But her case has renewed concerns among parasailing experts who once espoused voluntary guidelines.

"No longer do I believe that voluntary regulation is going to work," said Mark McCulloh of the national Parasail Safety Council. "If they don't take charge of this, there is going to be more (deaths). It's lawlessness.''

• • •

According to authorities, White and her fiance, Shaun Ladd, contracted with the Sky Screamer Parasail company at the Clearwater municipal marina for an afternoon ride on Sunday.

They were about 50 feet in the air behind a Sky Screamer boat a mile offshore when winds whipped up about 3 p.m.

The boat's operator, Derek Lombardi, was pulling the couple in when the winch "let loose and they flew to the end of the line," according to the Florida Fish and Wildlife Conservation Commission, which is investigating the incident with Clearwater police and the Coast Guard.

Once the line was fully extended, it snapped, the report shows.

Ladd, 31, was able to remove himself from his harness but fell to the water as he tried to help White remove hers, Clearwater police said.

Still in the harness, White was dragged to the ground, where she hit beach umbrellas and chairs before striking a 4-by-4 post for a volleyball net.

White's family declined to comment Tuesday.
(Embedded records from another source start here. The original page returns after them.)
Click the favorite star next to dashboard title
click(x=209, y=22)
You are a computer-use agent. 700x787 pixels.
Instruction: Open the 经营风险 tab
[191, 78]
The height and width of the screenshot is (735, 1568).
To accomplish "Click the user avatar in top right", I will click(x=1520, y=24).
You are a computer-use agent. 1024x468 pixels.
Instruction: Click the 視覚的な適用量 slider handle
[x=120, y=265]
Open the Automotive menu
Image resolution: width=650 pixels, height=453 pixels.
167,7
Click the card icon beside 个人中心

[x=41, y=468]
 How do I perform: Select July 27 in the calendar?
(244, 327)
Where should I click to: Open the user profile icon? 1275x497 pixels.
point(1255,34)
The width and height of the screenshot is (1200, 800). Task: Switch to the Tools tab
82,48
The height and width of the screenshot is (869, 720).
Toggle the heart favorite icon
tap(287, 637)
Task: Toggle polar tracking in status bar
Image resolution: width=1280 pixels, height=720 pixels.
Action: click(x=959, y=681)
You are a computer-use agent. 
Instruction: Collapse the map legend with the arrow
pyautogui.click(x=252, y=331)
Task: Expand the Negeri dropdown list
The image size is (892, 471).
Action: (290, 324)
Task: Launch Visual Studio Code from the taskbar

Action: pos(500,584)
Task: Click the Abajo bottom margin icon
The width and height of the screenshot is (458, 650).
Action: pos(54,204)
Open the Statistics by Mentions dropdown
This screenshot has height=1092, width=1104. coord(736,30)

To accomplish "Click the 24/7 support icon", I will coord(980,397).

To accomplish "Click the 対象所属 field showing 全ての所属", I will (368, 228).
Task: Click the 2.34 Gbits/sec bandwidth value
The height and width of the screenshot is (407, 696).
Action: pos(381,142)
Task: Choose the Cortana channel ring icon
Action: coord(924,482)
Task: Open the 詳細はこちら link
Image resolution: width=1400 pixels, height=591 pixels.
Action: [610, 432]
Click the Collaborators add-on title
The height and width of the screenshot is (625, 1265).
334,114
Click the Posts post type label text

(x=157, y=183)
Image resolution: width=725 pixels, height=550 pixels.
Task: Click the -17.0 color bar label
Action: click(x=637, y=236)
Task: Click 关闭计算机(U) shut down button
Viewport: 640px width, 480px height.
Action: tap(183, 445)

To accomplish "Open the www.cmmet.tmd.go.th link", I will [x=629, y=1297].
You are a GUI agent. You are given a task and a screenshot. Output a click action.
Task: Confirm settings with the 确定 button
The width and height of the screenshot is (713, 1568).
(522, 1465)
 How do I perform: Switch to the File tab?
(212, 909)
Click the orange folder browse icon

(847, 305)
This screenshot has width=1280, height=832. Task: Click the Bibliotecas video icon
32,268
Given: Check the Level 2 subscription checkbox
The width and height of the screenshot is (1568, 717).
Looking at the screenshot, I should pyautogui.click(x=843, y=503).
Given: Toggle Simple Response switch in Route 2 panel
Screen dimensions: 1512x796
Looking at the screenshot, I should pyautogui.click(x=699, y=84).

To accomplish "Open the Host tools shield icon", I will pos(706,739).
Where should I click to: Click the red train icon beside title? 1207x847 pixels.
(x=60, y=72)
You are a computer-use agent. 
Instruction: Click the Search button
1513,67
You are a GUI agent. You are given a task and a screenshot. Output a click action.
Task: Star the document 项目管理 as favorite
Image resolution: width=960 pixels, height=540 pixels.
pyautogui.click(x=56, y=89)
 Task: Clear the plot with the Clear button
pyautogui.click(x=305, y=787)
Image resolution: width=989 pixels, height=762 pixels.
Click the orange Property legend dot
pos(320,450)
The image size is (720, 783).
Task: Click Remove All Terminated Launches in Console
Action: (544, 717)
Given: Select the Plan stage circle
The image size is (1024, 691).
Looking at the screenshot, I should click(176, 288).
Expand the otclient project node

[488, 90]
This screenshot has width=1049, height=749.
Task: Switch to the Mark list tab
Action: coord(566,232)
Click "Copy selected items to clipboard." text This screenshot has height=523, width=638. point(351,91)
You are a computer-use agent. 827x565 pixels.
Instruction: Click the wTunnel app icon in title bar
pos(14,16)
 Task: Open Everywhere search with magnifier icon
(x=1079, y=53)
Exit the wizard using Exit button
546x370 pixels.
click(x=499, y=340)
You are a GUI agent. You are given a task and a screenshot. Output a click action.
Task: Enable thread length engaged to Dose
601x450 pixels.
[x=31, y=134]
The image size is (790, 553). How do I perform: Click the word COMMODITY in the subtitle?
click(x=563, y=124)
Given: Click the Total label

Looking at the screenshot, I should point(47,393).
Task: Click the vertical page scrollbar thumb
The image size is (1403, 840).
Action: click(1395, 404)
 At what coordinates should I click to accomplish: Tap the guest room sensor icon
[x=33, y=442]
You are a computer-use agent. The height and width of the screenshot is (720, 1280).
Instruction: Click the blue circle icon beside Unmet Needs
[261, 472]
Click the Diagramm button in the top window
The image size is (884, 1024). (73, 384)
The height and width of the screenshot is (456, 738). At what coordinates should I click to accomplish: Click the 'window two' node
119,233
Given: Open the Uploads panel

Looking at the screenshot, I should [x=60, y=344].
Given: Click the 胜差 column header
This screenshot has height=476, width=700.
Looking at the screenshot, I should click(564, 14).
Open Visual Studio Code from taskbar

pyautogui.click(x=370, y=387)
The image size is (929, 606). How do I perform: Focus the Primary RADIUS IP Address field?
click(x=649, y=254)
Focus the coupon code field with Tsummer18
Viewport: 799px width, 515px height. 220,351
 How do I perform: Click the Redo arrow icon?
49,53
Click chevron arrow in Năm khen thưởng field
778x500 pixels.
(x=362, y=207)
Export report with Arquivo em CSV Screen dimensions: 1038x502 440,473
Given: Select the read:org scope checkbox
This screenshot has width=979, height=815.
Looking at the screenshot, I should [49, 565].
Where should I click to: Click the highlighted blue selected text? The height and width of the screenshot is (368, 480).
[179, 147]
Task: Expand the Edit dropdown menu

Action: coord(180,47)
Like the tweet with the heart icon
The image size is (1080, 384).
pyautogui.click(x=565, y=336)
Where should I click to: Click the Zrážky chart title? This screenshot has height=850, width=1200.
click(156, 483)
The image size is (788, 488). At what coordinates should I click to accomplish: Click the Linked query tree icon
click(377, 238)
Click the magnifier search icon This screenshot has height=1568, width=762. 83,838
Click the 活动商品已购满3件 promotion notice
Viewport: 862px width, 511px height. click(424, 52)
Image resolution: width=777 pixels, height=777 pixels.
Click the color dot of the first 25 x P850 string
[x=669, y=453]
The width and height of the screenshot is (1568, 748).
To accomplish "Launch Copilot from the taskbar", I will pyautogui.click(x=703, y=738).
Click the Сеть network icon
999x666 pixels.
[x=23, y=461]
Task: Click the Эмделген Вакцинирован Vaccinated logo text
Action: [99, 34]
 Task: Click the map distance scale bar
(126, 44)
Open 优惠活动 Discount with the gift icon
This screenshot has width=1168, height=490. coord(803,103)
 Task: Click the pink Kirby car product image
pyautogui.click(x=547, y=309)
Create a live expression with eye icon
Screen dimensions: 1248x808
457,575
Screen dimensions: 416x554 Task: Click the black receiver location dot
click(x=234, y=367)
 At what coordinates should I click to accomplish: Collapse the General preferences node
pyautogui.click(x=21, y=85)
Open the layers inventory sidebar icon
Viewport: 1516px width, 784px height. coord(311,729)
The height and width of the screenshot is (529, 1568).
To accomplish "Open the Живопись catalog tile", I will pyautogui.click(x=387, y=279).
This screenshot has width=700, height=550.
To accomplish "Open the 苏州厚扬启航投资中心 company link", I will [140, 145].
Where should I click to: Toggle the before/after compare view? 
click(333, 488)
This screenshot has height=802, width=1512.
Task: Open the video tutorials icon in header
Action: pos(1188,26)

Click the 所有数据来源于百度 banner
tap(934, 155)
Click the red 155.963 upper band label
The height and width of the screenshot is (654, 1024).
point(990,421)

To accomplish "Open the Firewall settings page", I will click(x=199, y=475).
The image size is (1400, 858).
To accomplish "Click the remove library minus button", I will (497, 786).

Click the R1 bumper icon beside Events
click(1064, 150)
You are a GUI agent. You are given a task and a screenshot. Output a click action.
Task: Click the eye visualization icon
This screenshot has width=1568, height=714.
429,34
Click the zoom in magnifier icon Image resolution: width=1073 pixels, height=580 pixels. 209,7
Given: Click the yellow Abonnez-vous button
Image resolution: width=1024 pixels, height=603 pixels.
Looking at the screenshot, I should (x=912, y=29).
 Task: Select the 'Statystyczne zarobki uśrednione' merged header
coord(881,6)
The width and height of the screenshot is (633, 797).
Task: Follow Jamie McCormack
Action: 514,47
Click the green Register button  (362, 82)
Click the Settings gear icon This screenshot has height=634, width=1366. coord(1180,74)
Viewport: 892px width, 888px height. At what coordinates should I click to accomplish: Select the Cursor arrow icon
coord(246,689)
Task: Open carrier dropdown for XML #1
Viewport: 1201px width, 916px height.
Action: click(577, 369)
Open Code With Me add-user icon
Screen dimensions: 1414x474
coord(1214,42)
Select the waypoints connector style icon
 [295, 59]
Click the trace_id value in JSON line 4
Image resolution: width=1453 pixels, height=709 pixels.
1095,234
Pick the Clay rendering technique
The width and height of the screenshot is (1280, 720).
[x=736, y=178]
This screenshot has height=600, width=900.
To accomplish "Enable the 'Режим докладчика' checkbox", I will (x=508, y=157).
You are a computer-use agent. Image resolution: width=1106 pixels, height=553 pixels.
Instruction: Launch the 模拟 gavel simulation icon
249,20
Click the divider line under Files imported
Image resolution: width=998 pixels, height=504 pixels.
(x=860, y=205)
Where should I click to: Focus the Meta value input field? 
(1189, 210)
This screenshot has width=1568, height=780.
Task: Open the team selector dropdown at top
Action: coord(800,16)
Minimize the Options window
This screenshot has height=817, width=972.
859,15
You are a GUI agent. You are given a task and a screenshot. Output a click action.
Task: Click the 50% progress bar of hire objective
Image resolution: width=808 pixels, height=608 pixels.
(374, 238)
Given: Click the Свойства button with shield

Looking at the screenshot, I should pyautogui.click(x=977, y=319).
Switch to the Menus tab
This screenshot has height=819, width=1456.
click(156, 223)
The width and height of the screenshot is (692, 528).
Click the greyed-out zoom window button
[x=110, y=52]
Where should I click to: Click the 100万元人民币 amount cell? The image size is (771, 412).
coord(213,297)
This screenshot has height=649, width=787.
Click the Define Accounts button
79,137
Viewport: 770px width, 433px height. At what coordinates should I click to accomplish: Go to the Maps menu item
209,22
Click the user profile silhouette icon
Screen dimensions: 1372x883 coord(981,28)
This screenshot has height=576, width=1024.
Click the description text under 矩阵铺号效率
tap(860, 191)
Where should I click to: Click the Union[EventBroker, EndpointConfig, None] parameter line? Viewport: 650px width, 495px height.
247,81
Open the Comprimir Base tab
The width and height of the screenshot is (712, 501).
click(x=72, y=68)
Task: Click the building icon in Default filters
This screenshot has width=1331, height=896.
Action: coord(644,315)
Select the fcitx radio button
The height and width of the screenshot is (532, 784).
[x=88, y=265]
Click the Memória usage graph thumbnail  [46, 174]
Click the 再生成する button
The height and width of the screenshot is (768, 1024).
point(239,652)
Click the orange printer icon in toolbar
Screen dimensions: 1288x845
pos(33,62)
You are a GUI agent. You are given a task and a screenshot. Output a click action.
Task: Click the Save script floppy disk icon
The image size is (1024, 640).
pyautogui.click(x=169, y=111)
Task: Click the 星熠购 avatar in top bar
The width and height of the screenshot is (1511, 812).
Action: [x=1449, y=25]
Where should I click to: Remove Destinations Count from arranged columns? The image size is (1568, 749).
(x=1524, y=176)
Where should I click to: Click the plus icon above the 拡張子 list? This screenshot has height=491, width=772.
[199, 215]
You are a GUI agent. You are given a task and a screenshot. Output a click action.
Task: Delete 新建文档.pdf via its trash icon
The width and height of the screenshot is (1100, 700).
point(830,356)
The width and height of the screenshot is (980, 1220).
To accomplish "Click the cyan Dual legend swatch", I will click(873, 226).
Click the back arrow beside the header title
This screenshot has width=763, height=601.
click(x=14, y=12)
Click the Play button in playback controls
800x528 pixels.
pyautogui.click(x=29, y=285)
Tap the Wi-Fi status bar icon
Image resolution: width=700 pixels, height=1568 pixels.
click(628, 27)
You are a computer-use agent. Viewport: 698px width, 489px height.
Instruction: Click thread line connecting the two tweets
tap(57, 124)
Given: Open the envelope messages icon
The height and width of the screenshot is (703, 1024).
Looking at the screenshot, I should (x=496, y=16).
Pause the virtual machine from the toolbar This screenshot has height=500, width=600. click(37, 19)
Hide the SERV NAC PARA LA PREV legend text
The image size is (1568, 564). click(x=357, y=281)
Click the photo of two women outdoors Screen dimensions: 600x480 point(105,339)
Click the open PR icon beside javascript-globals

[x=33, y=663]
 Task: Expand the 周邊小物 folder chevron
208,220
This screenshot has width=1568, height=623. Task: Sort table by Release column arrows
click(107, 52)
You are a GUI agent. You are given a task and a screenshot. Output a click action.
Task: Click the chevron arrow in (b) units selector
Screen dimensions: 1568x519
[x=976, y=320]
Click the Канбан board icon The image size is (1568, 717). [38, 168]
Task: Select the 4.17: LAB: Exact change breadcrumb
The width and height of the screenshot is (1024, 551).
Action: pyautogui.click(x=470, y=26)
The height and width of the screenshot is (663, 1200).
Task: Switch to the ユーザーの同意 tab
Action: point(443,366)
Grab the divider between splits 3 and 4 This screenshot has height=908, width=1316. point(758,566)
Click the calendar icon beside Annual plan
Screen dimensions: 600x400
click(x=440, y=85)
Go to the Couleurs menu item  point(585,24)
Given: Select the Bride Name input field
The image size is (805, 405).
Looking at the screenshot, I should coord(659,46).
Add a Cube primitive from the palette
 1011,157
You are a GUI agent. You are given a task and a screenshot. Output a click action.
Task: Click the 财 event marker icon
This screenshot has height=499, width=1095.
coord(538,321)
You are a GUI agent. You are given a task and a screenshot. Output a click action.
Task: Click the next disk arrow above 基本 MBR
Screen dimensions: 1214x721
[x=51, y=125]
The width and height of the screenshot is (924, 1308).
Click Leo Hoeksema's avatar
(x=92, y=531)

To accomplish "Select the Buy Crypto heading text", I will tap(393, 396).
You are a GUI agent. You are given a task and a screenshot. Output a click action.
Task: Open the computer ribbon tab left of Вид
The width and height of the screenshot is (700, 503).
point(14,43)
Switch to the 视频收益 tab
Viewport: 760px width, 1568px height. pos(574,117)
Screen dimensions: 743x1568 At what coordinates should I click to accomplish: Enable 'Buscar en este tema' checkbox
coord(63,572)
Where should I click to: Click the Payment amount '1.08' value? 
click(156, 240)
She works at the North Atlanta Chiropractic Center as a certified chiropractic assistant. She also does community involvement and works at the front desk. A woman who answered the phone at the office said that White was supposed to come to work today and that the office hadn't heard of the accident. She said White is a "lovely person."

Lombardi, who has not been charged, declined to comment. An investigation is ongoing.

He has a parasailing business registered with the city under the name Nutin Fancy Fishin Inc., which is also registered with the state. It was not clear Tuesday what the relationship is between Nutin Fancy Fishin and Sky Screamer Parasail.

• • •

A decade ago, Clearwater's harbormaster encouraged the Coast Guard to create standard operating procedures to govern parasailing operations, said city spokeswoman Joelle Castelli.

"They were not interested in trying to regulate the industry, just provid(ing) voluntary guidelines to follow," Castelli said.

The Coast Guard declined numerous requests for comment.

In 2005, the Coast Guard recommended operators adopt procedures and guidelines created by the Professional Association of Parasail Operators, a self-regulating safety group.

In response, Clearwater made those guidelines a requirement for any parasailing companies housed at the city marina.

The guidelines say no parasailing should take place if a storm system is approaching within 7 miles, if sustained winds are above 20 mph, or if winds gusts are dangerous.

Ultimately, evaluating weather conditions is the job of the captain. On Sunday afternoon, the threat of the incoming weather was enough to send other parasailing operations back to shore.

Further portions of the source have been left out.